On Thu, Jun 01, 2023 at 11:17:45PM +0200, Étienne Mollier wrote:
> While reviewing the cross-build of abpoa[0] as discussed with
> Helmut at Hamburg, I noticed that I tripped on the carpet with
> qemu-aarch64 binfmt running foreign architecture binaries during
> abpoa cross build; the python3.11 run was arm64.  When trying to
> resolve the issue, I ended up in the situation of observing that
> I could cross build abpoa by marking the cython3 build
> dependency as :native.

thanks for the nice time in Hamburg and thanks for continuing with this
little adventure. :)

You'd definitely not be the first to add :native to cython3. Questioning
whether this is right is a good approach.

> cython3 is roughly a transpiler that converts python3 or pyrex
> into C code.  As far as I could witness, the output C code was
> not particularly architecture dependent on first sight, but I
> may be wrong.  I spent some time in the wiki pages dedicated to
> Multi-Arch support[1], but I didn't manage to identify what
> makes a package eligible to Multi-Arch: allowed.  I was hoping
> that perhaps, cython3 would be eligible to that marker, but I
> don't know what to be careful about before granting such marker.
> I noticed that the package had maintainer scripts, although
> produced by dh-python, not sure whether that would interfere.

I think we basically have three options at hand here.

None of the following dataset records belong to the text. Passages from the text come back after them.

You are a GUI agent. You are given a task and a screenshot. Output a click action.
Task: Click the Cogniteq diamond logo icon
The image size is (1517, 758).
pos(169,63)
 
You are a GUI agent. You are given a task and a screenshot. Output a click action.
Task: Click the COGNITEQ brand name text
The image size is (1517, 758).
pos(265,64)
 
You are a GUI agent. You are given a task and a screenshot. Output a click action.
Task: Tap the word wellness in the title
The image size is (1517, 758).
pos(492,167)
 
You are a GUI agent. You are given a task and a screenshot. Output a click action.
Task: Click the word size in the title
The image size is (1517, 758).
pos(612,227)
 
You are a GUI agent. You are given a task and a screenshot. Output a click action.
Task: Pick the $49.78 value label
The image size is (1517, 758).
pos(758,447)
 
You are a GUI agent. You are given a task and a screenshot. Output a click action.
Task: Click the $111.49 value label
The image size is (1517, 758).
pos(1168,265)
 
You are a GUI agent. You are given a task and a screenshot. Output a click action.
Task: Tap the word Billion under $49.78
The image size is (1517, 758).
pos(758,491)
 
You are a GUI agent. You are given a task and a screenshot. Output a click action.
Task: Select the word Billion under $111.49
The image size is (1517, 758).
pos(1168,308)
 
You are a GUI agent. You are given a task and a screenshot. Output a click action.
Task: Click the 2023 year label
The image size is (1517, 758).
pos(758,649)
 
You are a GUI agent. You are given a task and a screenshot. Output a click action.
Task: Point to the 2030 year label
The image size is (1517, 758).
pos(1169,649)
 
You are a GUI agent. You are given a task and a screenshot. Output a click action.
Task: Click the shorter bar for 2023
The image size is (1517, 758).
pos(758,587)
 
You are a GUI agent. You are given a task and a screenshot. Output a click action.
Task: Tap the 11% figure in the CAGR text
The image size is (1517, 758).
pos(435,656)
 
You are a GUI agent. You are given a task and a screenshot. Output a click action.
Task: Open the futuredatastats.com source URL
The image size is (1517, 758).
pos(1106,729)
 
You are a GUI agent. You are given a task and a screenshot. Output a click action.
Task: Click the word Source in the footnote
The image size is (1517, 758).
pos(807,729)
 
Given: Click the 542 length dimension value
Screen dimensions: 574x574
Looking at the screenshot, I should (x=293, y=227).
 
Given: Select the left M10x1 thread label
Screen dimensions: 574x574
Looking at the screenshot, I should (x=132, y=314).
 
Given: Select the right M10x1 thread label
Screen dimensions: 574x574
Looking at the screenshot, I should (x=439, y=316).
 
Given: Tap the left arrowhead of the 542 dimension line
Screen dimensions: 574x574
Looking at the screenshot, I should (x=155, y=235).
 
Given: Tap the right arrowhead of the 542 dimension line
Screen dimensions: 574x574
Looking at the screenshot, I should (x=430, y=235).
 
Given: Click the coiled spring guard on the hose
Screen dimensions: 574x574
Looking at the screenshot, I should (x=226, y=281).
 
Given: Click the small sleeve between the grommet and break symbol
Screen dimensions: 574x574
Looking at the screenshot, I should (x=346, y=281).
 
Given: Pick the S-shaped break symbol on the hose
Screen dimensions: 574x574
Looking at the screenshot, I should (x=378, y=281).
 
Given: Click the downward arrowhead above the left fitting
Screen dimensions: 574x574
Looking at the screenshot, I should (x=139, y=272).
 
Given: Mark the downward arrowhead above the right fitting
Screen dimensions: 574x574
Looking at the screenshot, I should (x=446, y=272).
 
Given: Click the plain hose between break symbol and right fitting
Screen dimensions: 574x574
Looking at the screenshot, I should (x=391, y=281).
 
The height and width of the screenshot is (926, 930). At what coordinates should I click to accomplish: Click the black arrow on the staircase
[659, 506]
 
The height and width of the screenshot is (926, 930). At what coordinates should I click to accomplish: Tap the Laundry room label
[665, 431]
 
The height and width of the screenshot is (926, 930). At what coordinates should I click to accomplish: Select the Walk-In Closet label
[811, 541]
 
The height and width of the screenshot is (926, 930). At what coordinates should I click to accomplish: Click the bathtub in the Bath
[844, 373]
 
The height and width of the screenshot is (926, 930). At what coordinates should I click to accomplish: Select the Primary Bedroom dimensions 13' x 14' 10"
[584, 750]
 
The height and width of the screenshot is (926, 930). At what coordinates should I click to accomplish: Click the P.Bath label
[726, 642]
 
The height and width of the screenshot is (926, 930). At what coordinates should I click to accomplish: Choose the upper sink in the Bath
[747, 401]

 1 Mark cython3 Multi-Arch: foreign and be done (except for having to
   remove the existing :native annotations).
 2 Mark cython3 Multi-Arch: allowed and add :any or :native on most
   (all?) uses.
 3 Keep cython3 implicitly Multi-Arch: no and add :native more.

Given the existing evidence, I think that 3 is strictly worse than 2. So
the main question is whether 1 is correct. When 1 is correct, it is
strictly better than 2.

> Would marking cython3 as Multi-Arch: allowed be the correct
> approach here, or is this one case where :native has to be used?
> Or am I missing something else entirely?

"allowed" basically says that the consumer is allowed to decide whether
an architecture constraint should be dropped via a ":any" annotation
whereas a ":native" annotation maps the annotated package to the build
architecture. While both typically have the same effect in situations
where both work (i.e. Build-Depends on M-A:allowed packages), their
meaning is subtly different.

The real question here is whether there are ways to use cython3 such
than it behaves in an architecture-dependent way. Your reasoning that it
outputs platform-independent C code is a good start. However, the
cython3 package also includes Python extension modules. Do these modules
contribute to the API of the cython3 package? If yes, it cannot be
Multi-Arch: foreign. If they are considered an internal implementation
detail, the Cython module should be moved to a private path. So I think
we can already conclude an initial answer: cython3 cannot be Multi-Arch:
foreign as is.

What constitutes an interface of a package can be subject to change
though. In changing cython3, it could be possible to eventually mark it
Multi-Arch: foreign. A very simple thing could be splitting the Cython
module into a separate python3-cython binary package. Then we could
argue that while the Cython module is used by cython3 (is it really?)
that use constitutes an implementation detail and any consumer of the
Cython module must depend on python3-cython. By doing so, the actual
users of the Cython module would get matching extensions (since we
couldn't mark python3-cython M-A:foreign), but those users that only
interface with the cython3 executable would not need it (directly) and
therefore cython3 could plausibly become Multi-Arch: foreign.

So as is often the case, the answer is somewhere in between. The problem
here is that any decision here has implications for users (stuff that
Build-Depends) and revising the decision later implies changes all over
the place. Since the first option is quite clearly the best (if right),
trying that and therefore splitting cython3 seems worth a try. Next
tasks:

a. Understand whether there is any other architecture-dependent aspect
   in cython3 and raise it here.
b. Split cython3 into python3-cython.